In one of the distant villages in India, there lived a small boy named Chandrā with his small family. His father had married another woman after his mother’s death, and the village at that time was suffering from the scarcity of waters, to the extent that all people in the village were going to a distant water well to bring water from there.

The small boy would wake every morning to obtain water from that distant place for himself and for his family. The task of bringing water was heavy upon him because of the length of the road and its difficulty, where he would go alone every morning and return.

While his father’s wife was assigning him this heavy task, she was assigning him easy tasks for her son, and despite that the small boy did not feel any sensation of anger or malice toward his family, for he would perform this heavy work with all love for the sake of his father’s wife’s happiness.

One time, during his return from the daily task of bringing water, he saw a thirsty man resting under a tree, and it appeared upon him hunger and thirst. When he approached him and saw the thirsty man who was carrying the water, he requested from him to give him some of the water to drink from. The boy stood immediately to give him the water vessel that he might drink from it.

The old man thanked him and wished him well and success. The boy completed his walking, and before his arrival at his house—which was distant in the village’s outskirts—he requested from him to give her water to drink. He gave her the vessel that she might drink, and after she finished and quenched her thirst, she thanked him, supplicating to God to bless him.

The boy went to his house happy with the deed of goodness, but when he reached the house, half the vessel was empty. His father’s wife became angry at him and scolded him because half the vessel would not suffice his family, despite that the boy would do this every day when he went out to bring water, and she would complain and be ungrateful and needy for drinking.

So he would give water to everyone who requested it from him, despite knowing that his father’s wife would rebuke him and perhaps beat him because of bringing half the vessel empty. One day, the boy decided that he would not help anyone, and would not give water on the way to the house, for he no longer endured his father’s wife’s cruelty and her threats to him.

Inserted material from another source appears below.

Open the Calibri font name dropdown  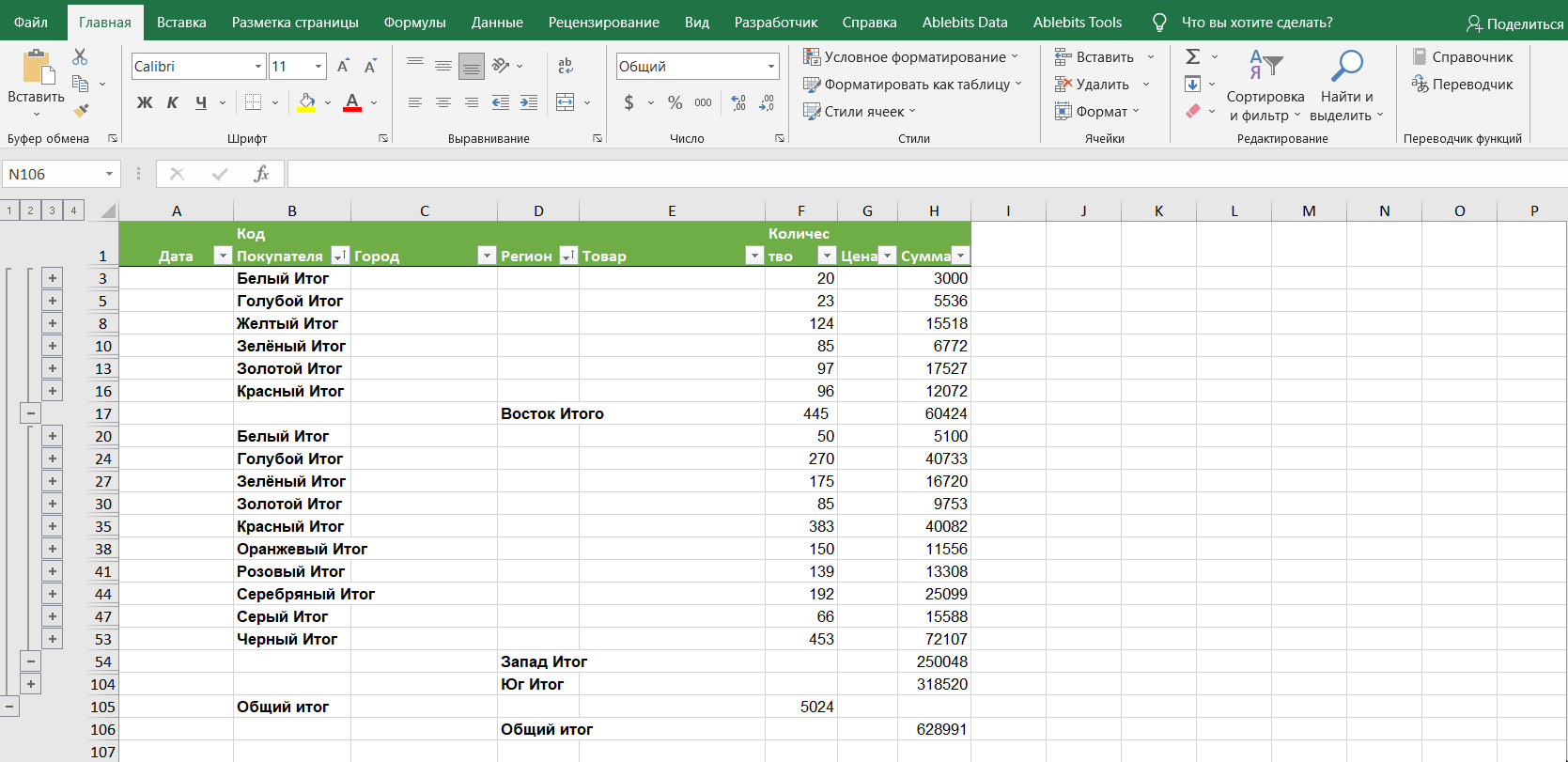coord(258,67)
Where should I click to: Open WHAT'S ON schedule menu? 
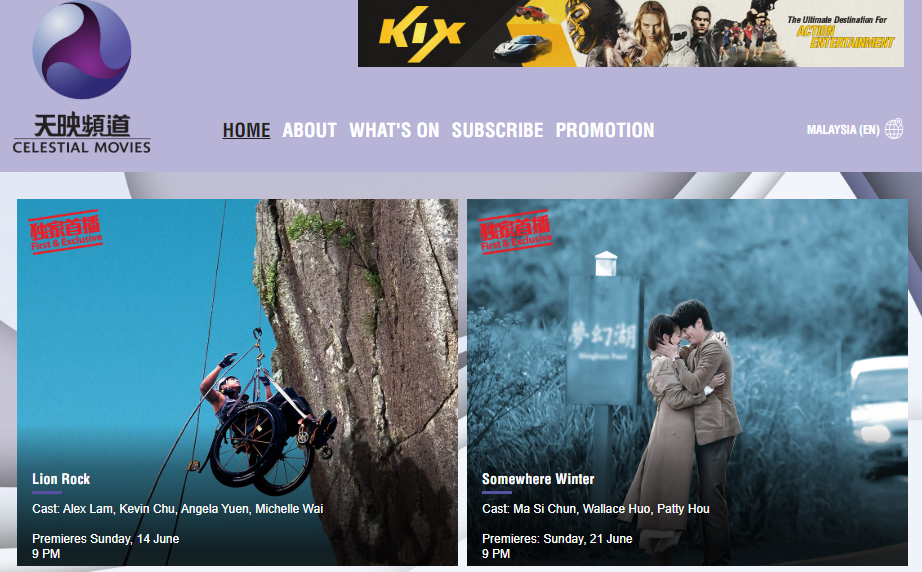click(x=394, y=130)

And while he was walking slowly on his usual way back from the task of bringing water, he saw a wounded man fainting on the road and requested from him some of the water that he carried on his walking. The boy remembered then that he had promised not to give anyone of the water designated for his family. Yet he was unable to refuse the needy. He gave his share after he gave the thirsty wounded man water and helped him to stand.

When the boy reached the house and his father’s wife found the vessel half-filled with water, she beat him severely and scolded him greatly because he insisted on wasting the water.

The next day, while the boy was blaming himself for not adhering to his promise, a person knocked on the house door with a light knock. The boy opened to him, and the boy opened. Behold, the man standing on the door was the same wounded man who had met him on the road yesterday.

He was indeed the same postman who carried letters, and with him was a letter for the boy from one of the universities that had presented a request for a severe scholarship. The university had agreed to give him the scholarship and had sent it to him by post. Were it not for Chandrā’s helping him the previous day, his application would have been lost, and the letters with him on the road would have rotted, among them the scholarship letter.

The boy thanked God greatly for his helping the man and not withholding water from him. His father’s wife then learned that Chandrā good deeds never go unrewarded. What the boy had done for good returned to him with goodness much greater.